Nameet Rajore

Explaining the Diamond Problem in Inheritance

I was reading up about something and I realised I don't really understand Inheritance and whats so wrong with multiple inheritance. Why has Java not implemented it? I mean I have a computer science degree, so I know what it is, but if someone asked me to explain why, i would fumble. So I decided to burn some trees and ask chatgpt.

What is inheritance?

Inheritance is a mechanism where the child class acquires properties and methods of its parent class.

For example,

#include <iostream>
using namespace std;

// Base class
class Animal {
public:
    void eat() {
        cout << "This animal eats food." << endl;
    }
};

// Derived class
class Dog : public Animal {
public:
    void bark() {
        cout << "The dog barks." << endl;
    }
};

int main() {
    Dog d;
    d.eat();   // Inherited from Animal
    d.bark();  // Defined in Dog
}

The above example is a classic example of inheritance in cpp. But when I saw this, I realised I didn't actually understand what exactly is meant when we say "the child class acquires properties and methods of its parent class", does it get copied? does it get referenced? So I dived a little deeper and understood Inheritance can be understood differently based on which language you're referencing.

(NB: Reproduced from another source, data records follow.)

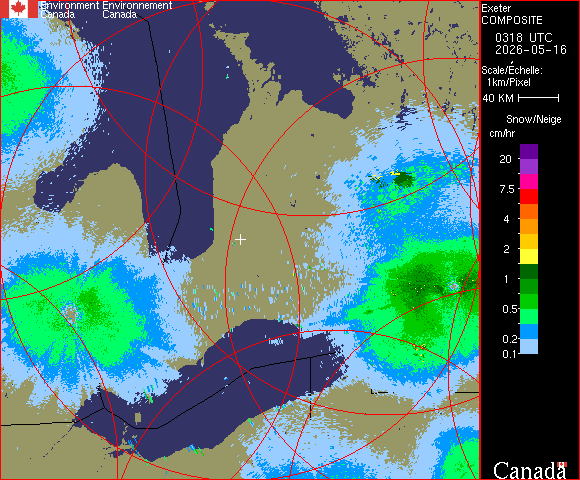Click the pink legend color block
The image size is (580, 480).
(529, 182)
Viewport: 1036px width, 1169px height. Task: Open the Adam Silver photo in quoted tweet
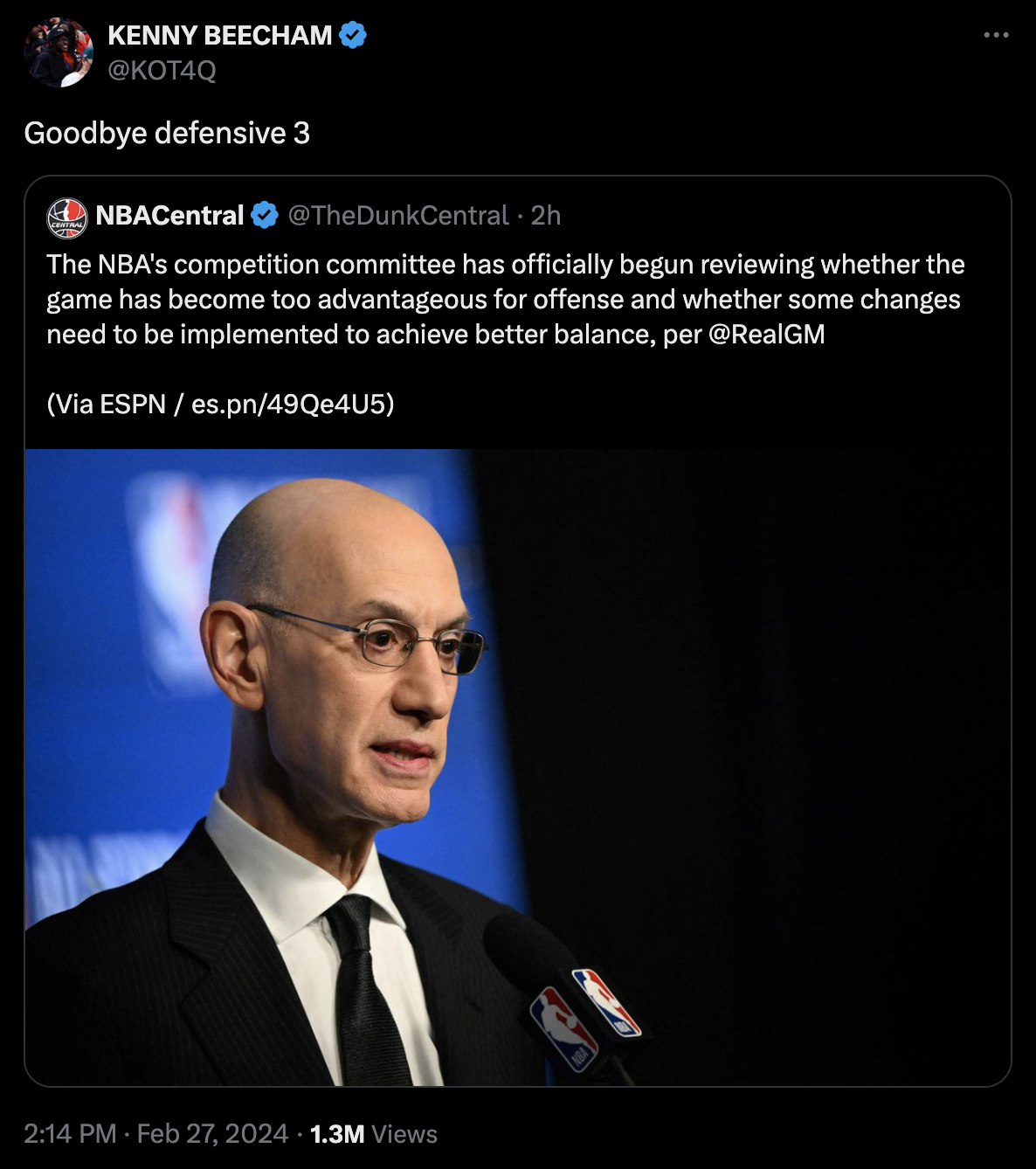(x=518, y=767)
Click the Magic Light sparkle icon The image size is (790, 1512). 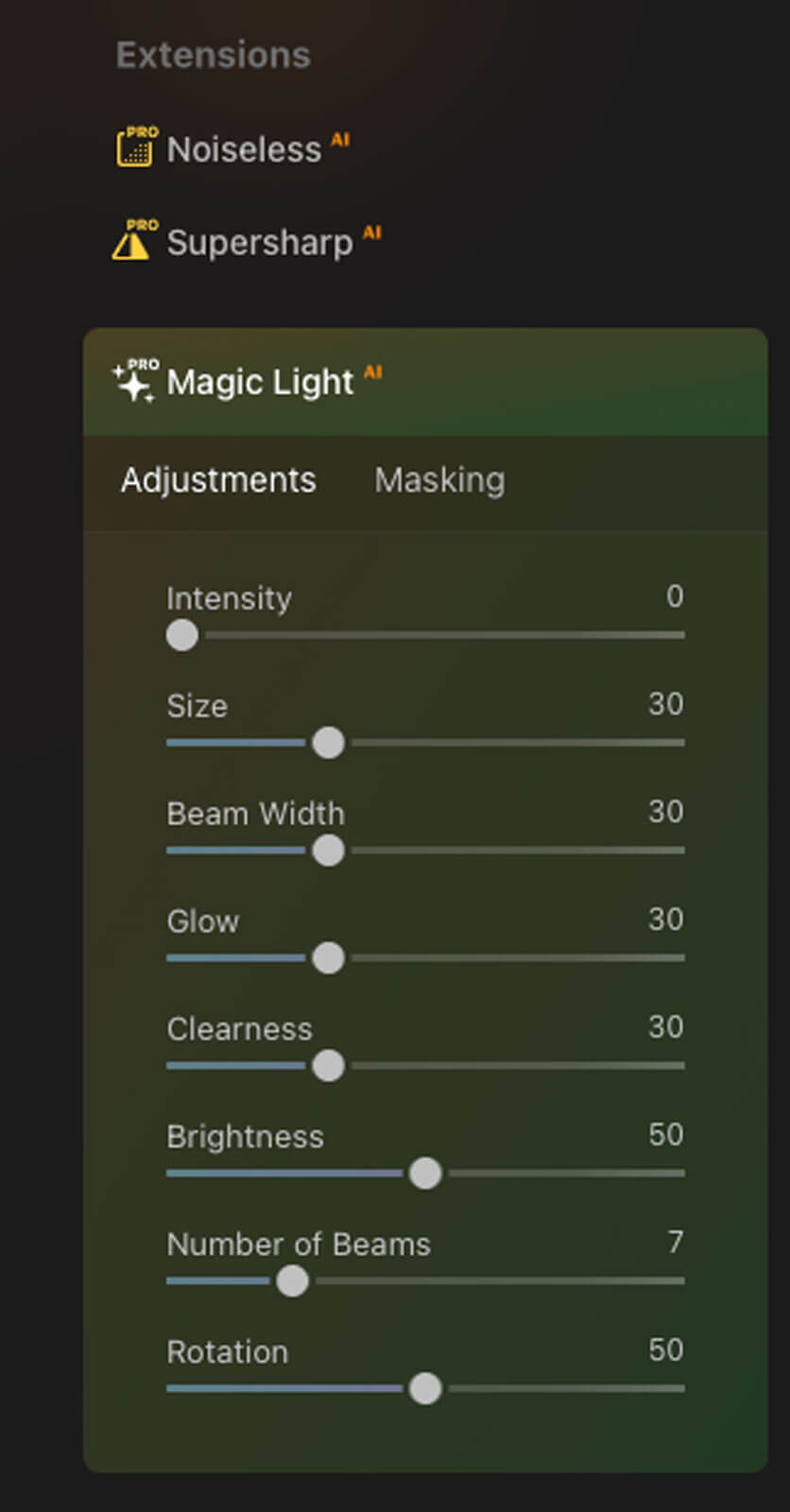[133, 382]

Let's take a different example in C++:

class Animal {
public:
    int age;
};

class Dog : public Animal {
public:
    int weight;
};

int main() {
    Dog d;
    Animal* a = &d;
}

Here, Dog d in memory would look something like this:

Address: 0x1000   [ age     ]   ← Animal base subobject
Address: 0x1004   [ weight  ]   ← Dog part

This means that when we create an object of a child class, the first few bytes are occupied by the copied methods and properties of its parent class.

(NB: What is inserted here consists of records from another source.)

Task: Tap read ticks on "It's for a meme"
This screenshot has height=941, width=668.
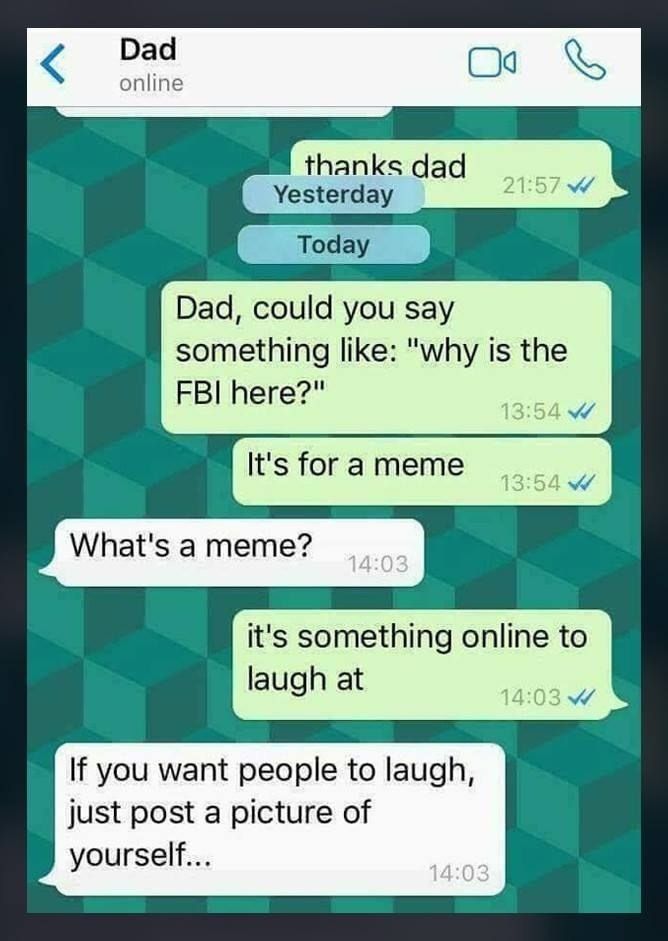Action: pyautogui.click(x=581, y=483)
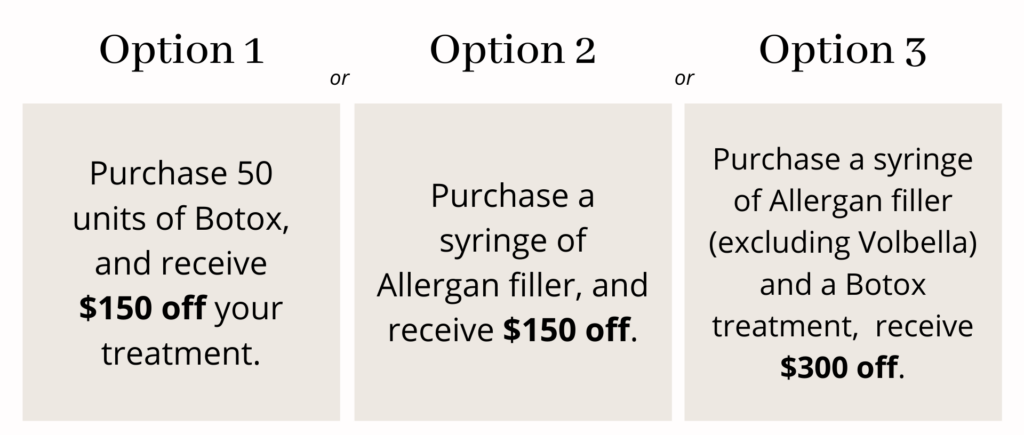Click 'units of Botox,' text line
Viewport: 1024px width, 435px height.
pos(181,219)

This clears up two very important things,

  1. The child class acquires properties by copying the parent's sub-object in child objects memory
  2. This ordering of memory makes the statement Animal* a = &d; very easy to compute as the offset in memory is already 0.

Now let's understand what multiple inheritance is. It's when a class inherits two separate classes, which are children of the same parent.

        A
       / \
      B   C
       \ /
        D
class A {
    int x;
};

class B : public A { };

class C : public A { };

class D : public B, public C { };
D:

+----------------+
| B subobject    |
|  +------------+|
|  | A::x       ||
|  +------------+|
+----------------+
| C subobject    |
|  +------------+|
|  | A::x       ||
|  +------------+|
+----------------+

Can you see why multiple inheritance is problematic now? Every time we create an object of D, we get two copies of x! So when we try to reference it like D.x the compiler goes crazy, as it should. It doesn't know which x we want, and neither do we.

This problem was solved by introducing virtual inheritance in cpp. In virtual inheritance, instead of making two separate copies of A, we make one copy, while B and C hold pointers to that copy.

D:

+----------------+
| B subobject    |
|  (pointer to A)|
+----------------+
| C subobject    |
|  (pointer to A)|
+----------------+
| A subobject    |   <-- SINGLE shared A
|  A::x          |
+----------------+

Okay. I get it why I didn't get it initially now. I don't blame myself. This shit is complicated.